<<<<
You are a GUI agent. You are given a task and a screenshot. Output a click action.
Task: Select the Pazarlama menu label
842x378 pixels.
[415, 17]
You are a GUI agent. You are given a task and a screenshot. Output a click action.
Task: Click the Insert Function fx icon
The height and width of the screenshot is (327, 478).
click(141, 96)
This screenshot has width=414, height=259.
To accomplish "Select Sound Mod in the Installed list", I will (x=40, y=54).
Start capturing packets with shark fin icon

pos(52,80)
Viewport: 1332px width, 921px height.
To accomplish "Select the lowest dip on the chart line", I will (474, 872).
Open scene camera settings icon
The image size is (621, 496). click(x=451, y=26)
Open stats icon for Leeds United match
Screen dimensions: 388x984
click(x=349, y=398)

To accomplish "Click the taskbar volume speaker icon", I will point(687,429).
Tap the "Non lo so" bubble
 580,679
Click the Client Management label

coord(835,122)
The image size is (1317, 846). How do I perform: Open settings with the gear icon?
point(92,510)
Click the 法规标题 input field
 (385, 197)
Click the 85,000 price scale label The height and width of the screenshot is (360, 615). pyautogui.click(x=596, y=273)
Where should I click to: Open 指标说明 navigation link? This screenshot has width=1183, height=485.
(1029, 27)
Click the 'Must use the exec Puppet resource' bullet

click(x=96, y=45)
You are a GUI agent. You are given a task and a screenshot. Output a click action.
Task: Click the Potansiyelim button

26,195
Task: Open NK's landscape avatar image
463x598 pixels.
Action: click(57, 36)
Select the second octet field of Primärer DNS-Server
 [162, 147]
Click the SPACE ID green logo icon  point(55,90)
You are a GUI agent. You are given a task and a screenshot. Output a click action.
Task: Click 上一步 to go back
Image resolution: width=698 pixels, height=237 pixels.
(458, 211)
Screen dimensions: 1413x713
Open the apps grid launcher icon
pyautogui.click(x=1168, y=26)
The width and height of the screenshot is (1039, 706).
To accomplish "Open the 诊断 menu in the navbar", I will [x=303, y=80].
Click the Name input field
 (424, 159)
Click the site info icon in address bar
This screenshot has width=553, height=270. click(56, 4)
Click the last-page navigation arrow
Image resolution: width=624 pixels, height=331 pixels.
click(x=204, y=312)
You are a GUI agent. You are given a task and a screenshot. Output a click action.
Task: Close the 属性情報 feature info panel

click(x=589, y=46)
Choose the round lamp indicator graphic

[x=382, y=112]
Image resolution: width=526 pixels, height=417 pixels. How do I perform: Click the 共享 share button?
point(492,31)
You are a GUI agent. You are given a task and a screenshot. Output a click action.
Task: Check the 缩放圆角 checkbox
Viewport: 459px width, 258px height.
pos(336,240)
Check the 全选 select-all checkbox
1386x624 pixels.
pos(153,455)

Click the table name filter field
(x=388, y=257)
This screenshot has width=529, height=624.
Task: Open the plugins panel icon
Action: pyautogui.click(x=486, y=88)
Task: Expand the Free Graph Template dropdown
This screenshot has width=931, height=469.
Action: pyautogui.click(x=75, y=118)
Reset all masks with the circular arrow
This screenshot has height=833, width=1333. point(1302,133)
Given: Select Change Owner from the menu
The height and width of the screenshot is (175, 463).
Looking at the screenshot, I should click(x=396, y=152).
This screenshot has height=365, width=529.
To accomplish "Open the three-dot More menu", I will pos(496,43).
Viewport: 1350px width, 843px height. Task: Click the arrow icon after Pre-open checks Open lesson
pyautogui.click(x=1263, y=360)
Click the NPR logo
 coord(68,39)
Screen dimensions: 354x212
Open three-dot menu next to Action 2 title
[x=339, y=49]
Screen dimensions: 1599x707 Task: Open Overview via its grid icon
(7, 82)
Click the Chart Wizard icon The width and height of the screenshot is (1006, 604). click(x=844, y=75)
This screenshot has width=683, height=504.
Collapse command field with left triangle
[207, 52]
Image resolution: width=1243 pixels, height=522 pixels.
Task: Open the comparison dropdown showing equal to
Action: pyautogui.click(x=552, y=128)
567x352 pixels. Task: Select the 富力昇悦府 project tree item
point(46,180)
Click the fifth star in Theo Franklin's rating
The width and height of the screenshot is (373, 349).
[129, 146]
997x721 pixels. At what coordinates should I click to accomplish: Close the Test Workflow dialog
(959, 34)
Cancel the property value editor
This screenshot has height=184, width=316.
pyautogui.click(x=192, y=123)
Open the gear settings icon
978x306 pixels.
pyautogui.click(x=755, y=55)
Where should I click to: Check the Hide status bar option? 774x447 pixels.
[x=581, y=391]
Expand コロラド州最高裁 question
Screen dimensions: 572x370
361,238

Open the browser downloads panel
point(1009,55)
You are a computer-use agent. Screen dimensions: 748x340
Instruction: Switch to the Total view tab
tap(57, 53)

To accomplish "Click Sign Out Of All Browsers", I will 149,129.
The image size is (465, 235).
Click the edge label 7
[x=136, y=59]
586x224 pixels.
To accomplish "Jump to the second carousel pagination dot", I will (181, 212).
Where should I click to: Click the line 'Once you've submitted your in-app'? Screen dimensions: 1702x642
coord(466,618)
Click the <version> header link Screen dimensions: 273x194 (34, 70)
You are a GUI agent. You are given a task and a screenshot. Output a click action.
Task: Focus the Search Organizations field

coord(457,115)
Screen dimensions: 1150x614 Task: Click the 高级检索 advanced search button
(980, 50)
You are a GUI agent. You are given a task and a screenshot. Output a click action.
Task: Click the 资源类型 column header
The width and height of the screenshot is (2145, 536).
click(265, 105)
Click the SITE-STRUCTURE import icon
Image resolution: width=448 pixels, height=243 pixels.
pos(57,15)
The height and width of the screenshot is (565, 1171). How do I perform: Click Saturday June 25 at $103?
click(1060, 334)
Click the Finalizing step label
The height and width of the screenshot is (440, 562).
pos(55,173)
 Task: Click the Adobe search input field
>>>>
- Assigned task -
Output every line of the listing exactly as written.

- Answer space -
You are a GUI agent. You are given a task and a screenshot. Output a click action.
Task: Select the Pazarlama menu label
842x378 pixels.
[415, 17]
You are a GUI agent. You are given a task and a screenshot. Output a click action.
Task: Click the Insert Function fx icon
The height and width of the screenshot is (327, 478).
click(141, 96)
This screenshot has width=414, height=259.
To accomplish "Select Sound Mod in the Installed list", I will (x=40, y=54).
Start capturing packets with shark fin icon

pos(52,80)
Viewport: 1332px width, 921px height.
To accomplish "Select the lowest dip on the chart line", I will (474, 872).
Open scene camera settings icon
The image size is (621, 496). click(x=451, y=26)
Open stats icon for Leeds United match
Screen dimensions: 388x984
click(x=349, y=398)

To accomplish "Click the taskbar volume speaker icon", I will point(687,429).
Tap the "Non lo so" bubble
 580,679
Click the Client Management label

coord(835,122)
The image size is (1317, 846). How do I perform: Open settings with the gear icon?
point(92,510)
Click the 法规标题 input field
 (385, 197)
Click the 85,000 price scale label The height and width of the screenshot is (360, 615). pyautogui.click(x=596, y=273)
Where should I click to: Open 指标说明 navigation link? This screenshot has width=1183, height=485.
(1029, 27)
Click the 'Must use the exec Puppet resource' bullet

click(x=96, y=45)
You are a GUI agent. You are given a task and a screenshot. Output a click action.
Task: Click the Potansiyelim button

26,195
Task: Open NK's landscape avatar image
463x598 pixels.
Action: click(57, 36)
Select the second octet field of Primärer DNS-Server
 [162, 147]
Click the SPACE ID green logo icon  point(55,90)
You are a GUI agent. You are given a task and a screenshot. Output a click action.
Task: Click 上一步 to go back
Image resolution: width=698 pixels, height=237 pixels.
(458, 211)
Screen dimensions: 1413x713
Open the apps grid launcher icon
pyautogui.click(x=1168, y=26)
The width and height of the screenshot is (1039, 706).
To accomplish "Open the 诊断 menu in the navbar", I will [x=303, y=80].
Click the Name input field
 (424, 159)
Click the site info icon in address bar
This screenshot has width=553, height=270. click(56, 4)
Click the last-page navigation arrow
Image resolution: width=624 pixels, height=331 pixels.
click(x=204, y=312)
You are a GUI agent. You are given a task and a screenshot. Output a click action.
Task: Close the 属性情報 feature info panel

click(x=589, y=46)
Choose the round lamp indicator graphic

[x=382, y=112]
Image resolution: width=526 pixels, height=417 pixels. How do I perform: Click the 共享 share button?
point(492,31)
You are a GUI agent. You are given a task and a screenshot. Output a click action.
Task: Check the 缩放圆角 checkbox
Viewport: 459px width, 258px height.
pos(336,240)
Check the 全选 select-all checkbox
1386x624 pixels.
pos(153,455)

Click the table name filter field
(x=388, y=257)
This screenshot has width=529, height=624.
Task: Open the plugins panel icon
Action: pyautogui.click(x=486, y=88)
Task: Expand the Free Graph Template dropdown
This screenshot has width=931, height=469.
Action: pyautogui.click(x=75, y=118)
Reset all masks with the circular arrow
This screenshot has height=833, width=1333. point(1302,133)
Given: Select Change Owner from the menu
The height and width of the screenshot is (175, 463).
Looking at the screenshot, I should click(x=396, y=152).
This screenshot has height=365, width=529.
To accomplish "Open the three-dot More menu", I will pos(496,43).
Viewport: 1350px width, 843px height. Task: Click the arrow icon after Pre-open checks Open lesson
pyautogui.click(x=1263, y=360)
Click the NPR logo
 coord(68,39)
Screen dimensions: 354x212
Open three-dot menu next to Action 2 title
[x=339, y=49]
Screen dimensions: 1599x707 Task: Open Overview via its grid icon
(7, 82)
Click the Chart Wizard icon The width and height of the screenshot is (1006, 604). click(x=844, y=75)
This screenshot has width=683, height=504.
Collapse command field with left triangle
[207, 52]
Image resolution: width=1243 pixels, height=522 pixels.
Task: Open the comparison dropdown showing equal to
Action: pyautogui.click(x=552, y=128)
567x352 pixels. Task: Select the 富力昇悦府 project tree item
point(46,180)
Click the fifth star in Theo Franklin's rating
The width and height of the screenshot is (373, 349).
[129, 146]
997x721 pixels. At what coordinates should I click to accomplish: Close the Test Workflow dialog
(959, 34)
Cancel the property value editor
This screenshot has height=184, width=316.
pyautogui.click(x=192, y=123)
Open the gear settings icon
978x306 pixels.
pyautogui.click(x=755, y=55)
Where should I click to: Check the Hide status bar option? 774x447 pixels.
[x=581, y=391]
Expand コロラド州最高裁 question
Screen dimensions: 572x370
361,238

Open the browser downloads panel
point(1009,55)
You are a computer-use agent. Screen dimensions: 748x340
Instruction: Switch to the Total view tab
tap(57, 53)

To accomplish "Click Sign Out Of All Browsers", I will 149,129.
The image size is (465, 235).
Click the edge label 7
[x=136, y=59]
586x224 pixels.
To accomplish "Jump to the second carousel pagination dot", I will (181, 212).
Where should I click to: Click the line 'Once you've submitted your in-app'? Screen dimensions: 1702x642
coord(466,618)
Click the <version> header link Screen dimensions: 273x194 (34, 70)
You are a GUI agent. You are given a task and a screenshot. Output a click action.
Task: Focus the Search Organizations field

coord(457,115)
Screen dimensions: 1150x614 Task: Click the 高级检索 advanced search button
(980, 50)
You are a GUI agent. You are given a task and a screenshot. Output a click action.
Task: Click the 资源类型 column header
The width and height of the screenshot is (2145, 536).
click(265, 105)
Click the SITE-STRUCTURE import icon
Image resolution: width=448 pixels, height=243 pixels.
pos(57,15)
The height and width of the screenshot is (565, 1171). How do I perform: Click Saturday June 25 at $103?
click(1060, 334)
Click the Finalizing step label
The height and width of the screenshot is (440, 562).
pos(55,173)
 Task: Click the Adobe search input field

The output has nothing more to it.